= Young Adult Library Services Association =

U.S. association of librarians, library workers, and library advocates

The Young Adult Library Services Association (YALSA) was a division of the American Library Association from 1957 to 2026. YALSA was a national association of librarians, library workers and advocates whose mission was to expand the capacity of libraries to better serve teens. YALSA administered several awards and sponsored an annual Young Adult Literature Symposium, Teen Read Week, the third week of each October, and Teen Tech Week, the second week of each March. YALSA aimed to expand and strengthen library services for teens through advocacy, research, professional development and events.

On August 31, 2026, YALSA, after nearly seventy years as a division, was dissolved and reunified with the Association for Library Service to Children (ALSC) on September 1, 2026.
==History==

The organization that is now referred to as the Young Adult Library Services Association began on June 24, 1957, and was called the Young Adult Services Division following a reorganization of the American Library Association. This reorganization resulted in the Association of Young People's Librarians being split into the Children's Library Association and the Young Adult Services Division.

A major responsibility of YASD was the evaluation and selection of materials for young adults, with the most active YASD committee being the book selection committee. YASD also advocated for library services for youth by sending delegates to both the 1960 and 1971 White House Conferences on Youth.

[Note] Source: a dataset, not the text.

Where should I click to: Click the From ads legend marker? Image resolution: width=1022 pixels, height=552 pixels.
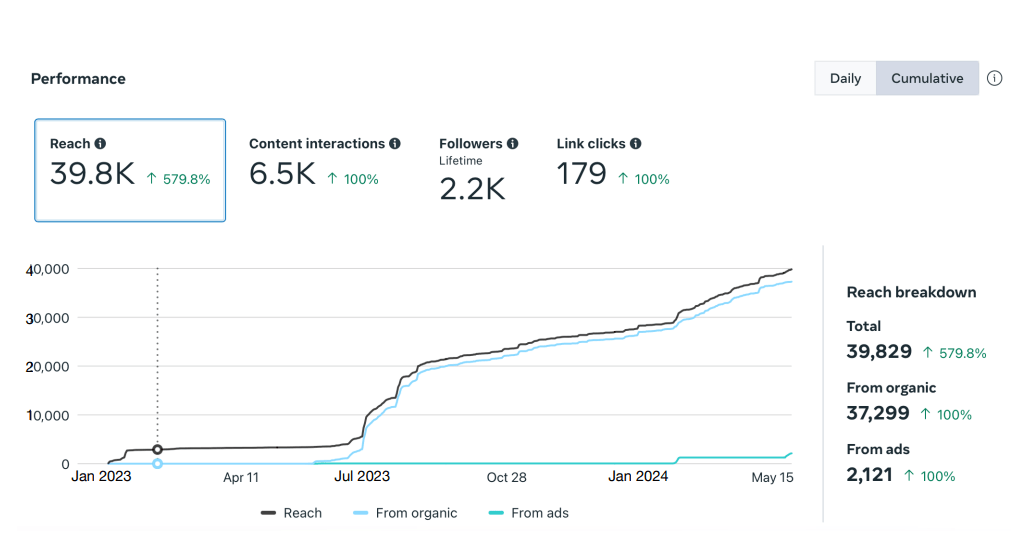[x=496, y=513]
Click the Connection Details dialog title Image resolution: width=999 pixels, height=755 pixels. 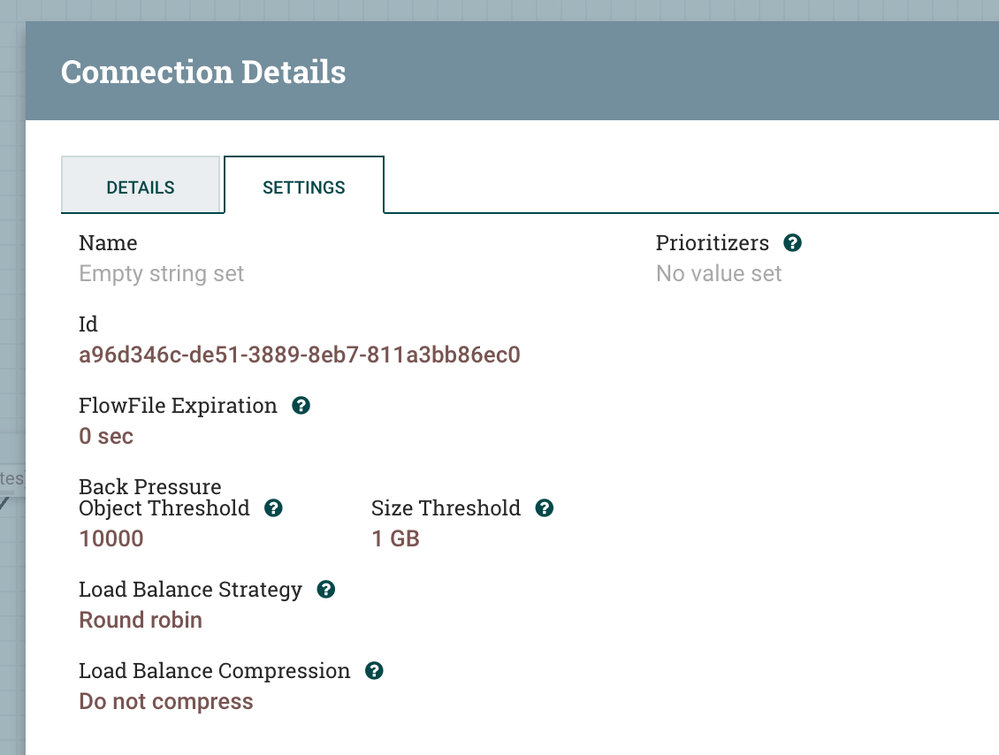pyautogui.click(x=203, y=72)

By the 1970s YASD was growing stronger with its own office and staff and in 1979 it was given division representation on the ALA council.

YASD's involvement in book selection also continued, with genre-specific book committees being formed in 1988. The name change to the Young Adult Services Association occurred in 1992, and brought greater recognition to the organization, as well as a new image, logo and a new mission and vision statement. The re-branding of YASD as YALSA in the 1990s also brought with it an electronic and online presence, as well as new programs such as Teen Read Week. Additionally, YALSA began awarding the Printz and Alex Awards. YALSA has also been awarded the World Book Goal award twice by the ALA for its work serving young adults in public libraries.

Starting in 1994 presidents of YALSA also began identifying themes that would reflect their terms of service, such as, "Youth Participation Revisited" and "Developing a National Leadership Agenda for Library Service to Young Adults". The official journal of YALSA is called Young Adult Library Services, and it provides articles of current interest, book reviews, professional literature and serves as the official record of the organization.

In 2026 it was decided to dissolve YALSA and reunify it with the Association for Library Service to Children (ALSC).

==Awards==

- The Alex Awards were named for twentieth-century American librarian Margaret "Alex" Edwards. They are awarded annually to ten books written for adults that have special appeal to young adults. The Alex Awards were first given in 1998.
- The Edwards Award was named for twentieth-century American librarian Margaret A. Edwards. It is awarded annually to an author and a specific body of their work, for a significant and lasting contribution to young adult literature. The Edwards Award was first given in 1988.
- The Morris Award was named for twentieth-century American publisher William C. Morris. The Morris Award was first given in 2009.
- The Odyssey Award was named in honor of the Homer's eighth century BC epic poem, Odyssey, to remind us of the ancient roots of storytelling, while living in our modern world. The Odyssey Award, awarded to the best audio book production for young adults, is jointly given and administered by YALSA and the Association for Library Service to Children (ALSC), another division of the ALA. It is sponsored by Booklist magazine, a publication of the ALA. The Odyssey Award was first given in 2008.
- The Printz Award was named for twentieth-century American librarian Michael L. Printz. It is sponsored by Booklist magazine, a publication of the ALA. It is awarded annually to the book that exemplifies literary excellence in young adult literature. The Printz Award was first given in 2000
- The YALSA Award for Excellence in Nonfiction for Young Adults honors the best nonfiction book published for young adults (ages 12–18) during the previous publishing year. The award was first given in 2010.